Baifa Monü Zhuan is a wuxia novel by Liang Yusheng first published as a serial between 5 August 1957 and 10 December 1958 in the Hong Kong newspaper Sin Wun Pao. Considered the first part of the Tianshan series of novels by Liang Yusheng, it is closely related to the second and third parts of the series: Saiwai Qixia Zhuan and Qijian Xia Tianshan. The novel has also been loosely adapted into films and television series, such as The Bride with White Hair (1993) and The Romance of the White Hair Maiden (1995), and The White Haired Witch of Lunar Kingdom (2014).

The novel has been variously translated as Biography of the White-Haired Succuba and Romance of the White-Haired Maiden.

Plot 
The story is set in 17th-century China towards the end of the Ming dynasty. Lian Nichang, a bandit leader nicknamed "Jade Rakshasa", is a legendary vigilante swordswoman who uses her skills to uphold justice in the jianghu (martial artists' community). However, she is also notorious for being extremely brutal towards evil-doers and her enemies, making her a highly dreaded figure in the jianghu. Meanwhile, many government officials are implicated in a scandal to overthrow the crown prince, and they are either executed or imprisoned. Zhuo Yihang, a swordsman of the Wudang School, helps the crown prince uncover the truth behind the case and succeeds in clearing the name of his father, who had been wrongly put to death.

On the journey home, Zhuo Yihang passes by Mount Hua, where he meets a beautiful young maiden and falls in love with her. The following night, when he agrees to combine forces with some martial artists to deal with a dangerous foe, he is shocked to learn that the woman he met earlier is actually their target: the "Jade Rakshasa". More startlingly, he finds out that the martial artists he is helping are actually spies working for the Manchus, so he quickly switches sides and helps Lian Nichang defeat the spies. Zhuo Yihang and Lian Nichang also meet and befriend a formidable swordsman, Yue Mingke, who is serving as a military attaché under the general Xiong Tingbi. Yue Mingke and Lian Nichang spar with each other and realise that their respective masters used to be a loving couple, but have separated due to a rivalry over achieving supremacy in swordsmanship.

In the meantime, the Taichang Emperor dies after consuming the mysterious Red Pills and is succeeded by his young and naïve son, the Tianqi Emperor. The influential court eunuch Wei Zhongxian and the emperor's wet nurse Madam Ke seize the opportunity to manipulate the new emperor and turn him into a puppet ruler under their control. With backing from his supporters, Wei Zhongxian starts persecuting his political opponents and those loyal to the emperor in order to gain more power. Lian Nichang, Zhuo Yihang and Yue Mingke side with the loyalists and oppose Wei Zhongxian, playing key roles in disrupting Wei Zhongxian's plans in their respective adventures.
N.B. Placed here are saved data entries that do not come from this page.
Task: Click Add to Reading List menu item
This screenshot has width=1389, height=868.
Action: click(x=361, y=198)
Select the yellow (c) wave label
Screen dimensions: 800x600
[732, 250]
Wei Zhongxian eventually meets his downfall when the Tianqi Emperor dies and the Chongzhen Emperor succeeds him. At one point, Yue Mingke is devastated after his lover, Tie Shanhu, dies tragically at the hands of Wei Zhongxian's henchmen. Feeling disillusioned with the power struggles in society, he becomes a Buddhist monk under the name "Reverend Huiming" and moves to the Mount Heaven region, where he spends his time meditating and practising martial arts.

During this time, Zhuo Yihang and Lian Nichang develop a romance, and Zhuo Yihang is poised to succeed his master as the leader of the Wudang School. However, as Lian Nichang has had past misunderstandings and conflicts with the Wudang School, the elders of the Wudang School strongly oppose his relationship with Lian Nichang. During a duel between Lian Nichang and the Wudang elders, Zhuo Yihang intervenes and accidentally attacks Lian Nichang, causing her to mistakenly believe that he has betrayed her. Heartbroken, Lian Nichang leaves Zhuo Yihang and her hair turns white after she awakes from a long sleep. Depressed by her new looks, she travels to Mount Heaven to join Reverend Humming in leading a reclusive life there.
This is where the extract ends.